Niamh Taylor

@niamhtaylor9 | contributor
Community Voices

I'm Not Better Yet

I’ve spent years on waiting lists and in waiting rooms. There has been so much waiting. Waiting for things to get better, waiting to suddenly feel fixed or cured or released in some way. I’ve spent years going through various therapies, going through various therapists, hoping for something to finally click, for something to finally make a difference. I’ve had years of support from my kind, generous teachers who went above and beyond for me and I’ve had years of undying love and security from my truly wonderful family and friends. But, none of it has gotten me to the position I want to be in – feeling capable of living and coping with my mental illness in the long term. I’m still waiting for that.

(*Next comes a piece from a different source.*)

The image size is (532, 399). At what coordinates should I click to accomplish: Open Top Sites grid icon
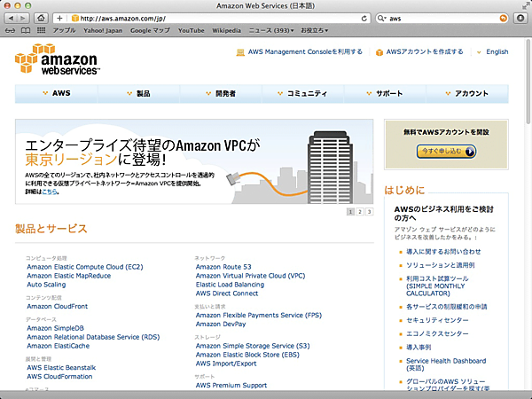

I’ve talked pretty openly about my experience with mental illness in recent years, both in my every day life and on a blog I write. I’ve talked about my diagnosis of #BorderlinePersonalityDisorder and #Anxiety. I’ve talked about the stigma and shame I battle with, both from myself and from wider society. I’ve talked about the anti-depressant and mood stabilising medications I take. I’ve talked about my struggles with self harming behaviour. I’ve talked about the therapy I’ve had and the support I’ve received over the years. Writing has been a safe space for me for as long as I can remember, so although my blog pieces are always written honestly, I am also very careful and very guarded with the way I discuss these topics. I’m conscious of making sure I don’t give away how I’m genuinely coping or feeling at that moment in time. It’s important to me that I make an effort to be personal and open in my pieces, but I am always slightly removed from whatever I’m writing about. I keep a distance. I am so afraid of letting too much out. But I don’t want to do that in this piece. Talking about something as personal and vulnerable as #MentalHealth is never easy, but it doesn’t have to be impossible.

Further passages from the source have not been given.